5
$\begingroup$

I am working through linear algebra problems in Apostol's Calculus, and he has numerous problems that seem to imply that Cauchy-Schwarz holds no matter how the inner product is defined. Then, he has problems where the triangle inequality holds despite alternative definitions of vector norm. This got me thinking, since the proof of the triangle inequality in Apostol relies on Cauchy-Schwarz, that the triangle inequality would hold regardless of how the vector norm is defined (if it involves the dot product).

I then found this response to a question, which states what I was thinking.

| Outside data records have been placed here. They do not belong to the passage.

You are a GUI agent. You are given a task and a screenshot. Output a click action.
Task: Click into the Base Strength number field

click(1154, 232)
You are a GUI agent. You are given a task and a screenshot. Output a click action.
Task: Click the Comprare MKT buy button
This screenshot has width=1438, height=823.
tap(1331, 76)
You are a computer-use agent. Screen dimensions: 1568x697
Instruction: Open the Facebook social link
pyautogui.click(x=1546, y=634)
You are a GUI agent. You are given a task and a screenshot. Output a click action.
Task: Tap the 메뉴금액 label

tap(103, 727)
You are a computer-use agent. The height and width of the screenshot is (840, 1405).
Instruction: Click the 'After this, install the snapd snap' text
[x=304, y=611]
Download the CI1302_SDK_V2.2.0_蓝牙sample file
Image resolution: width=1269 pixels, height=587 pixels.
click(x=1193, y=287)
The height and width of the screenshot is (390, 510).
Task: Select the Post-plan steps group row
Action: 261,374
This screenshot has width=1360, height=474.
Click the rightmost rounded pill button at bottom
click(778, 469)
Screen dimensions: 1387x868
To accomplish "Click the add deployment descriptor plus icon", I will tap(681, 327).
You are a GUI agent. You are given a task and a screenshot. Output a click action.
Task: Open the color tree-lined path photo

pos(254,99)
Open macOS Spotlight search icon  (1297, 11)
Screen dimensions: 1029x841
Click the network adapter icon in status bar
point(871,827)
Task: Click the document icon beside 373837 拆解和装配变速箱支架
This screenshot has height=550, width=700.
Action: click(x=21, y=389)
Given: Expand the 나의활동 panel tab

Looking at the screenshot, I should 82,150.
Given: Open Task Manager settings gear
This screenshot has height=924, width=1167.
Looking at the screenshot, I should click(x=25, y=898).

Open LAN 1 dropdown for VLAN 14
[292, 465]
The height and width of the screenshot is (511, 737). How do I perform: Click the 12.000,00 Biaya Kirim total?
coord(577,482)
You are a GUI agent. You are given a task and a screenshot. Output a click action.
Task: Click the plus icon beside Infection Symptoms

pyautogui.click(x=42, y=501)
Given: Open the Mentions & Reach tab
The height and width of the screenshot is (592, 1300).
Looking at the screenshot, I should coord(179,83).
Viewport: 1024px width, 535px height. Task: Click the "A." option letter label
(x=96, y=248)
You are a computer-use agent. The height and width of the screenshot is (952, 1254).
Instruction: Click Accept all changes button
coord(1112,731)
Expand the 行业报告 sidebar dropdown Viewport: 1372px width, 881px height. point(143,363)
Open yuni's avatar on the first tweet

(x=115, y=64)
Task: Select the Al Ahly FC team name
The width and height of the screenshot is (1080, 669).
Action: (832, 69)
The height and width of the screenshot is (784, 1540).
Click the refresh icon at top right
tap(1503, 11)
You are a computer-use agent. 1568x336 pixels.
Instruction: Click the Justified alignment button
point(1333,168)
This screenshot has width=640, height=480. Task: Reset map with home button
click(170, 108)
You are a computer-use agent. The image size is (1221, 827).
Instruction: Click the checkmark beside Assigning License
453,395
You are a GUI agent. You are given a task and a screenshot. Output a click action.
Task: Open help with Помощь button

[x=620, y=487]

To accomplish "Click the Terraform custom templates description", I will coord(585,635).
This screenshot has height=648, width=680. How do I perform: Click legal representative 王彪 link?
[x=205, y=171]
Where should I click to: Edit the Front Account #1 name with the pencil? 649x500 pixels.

Are there any proofs that the Cauchy-Schwarz inequality holds in any inner product space (I looked for some and found none and could not prove it myself)? I've had a semester of algebra (Artin) and some analysis, if there is a proof at such a level of understanding. Intuitive explanations are good, too.

$\endgroup$
  • 3
    $\begingroup$ @AWertheim: That link seems like a perfectly reasonable thing to post as an answer ;) $\endgroup$ – Jim Aug 8 '13 at 20:42
  • 1
    $\begingroup$ @Jim done, and with the advantage of nicer formatting! Cheers :) $\endgroup$ – Alex Wertheim Aug 8 '13 at 20:44
  • $\begingroup$ "Why does it hold in any space?" could reasonably be taken to mean "Why is there any space in which it holds?". But I doubt that's what you meant. Just changing "any" to "every" would make it completely unambiguous. $\endgroup$ – Michael Hardy May 23 '14 at 19:14
  • $\begingroup$ This post is an exceptional proof with good exposition. I probably wouldn't have come up with it myself any faster than the usual discriminant proof but it feels a lot more natural after the fact. Also, a nice formalism for expressing the intuitive idea of "in the worst case". $\endgroup$ – Eric Stucky May 23 '14 at 19:29
6
$\begingroup$

Wikipedia has the one I've usually seen.

Cauchy-Schwarz Inequality

Nothing especially tricky about it, just a really clever setup.

$\endgroup$
3
$\begingroup$

The proof on Wikipedia is valid, and is instructive because it uses ideas which are applicable elsewhere in linear algebra. The proof I've usually seen selects vectors u,v and defines

$$f(t) = \langle u + t v , u + t v \rangle$$

and notices that f is nonnegative for all t, by the positive definiteness of the inner product. Expanding out the inner product by bilinearity and combining like terms by symmetry, you get a quadratic function of t:

$$f(t) = \| v \|^2 t^2 + 2 \langle u,v\rangle t + \| u \|^2.$$

(In the complex case you have to do something slightly different.)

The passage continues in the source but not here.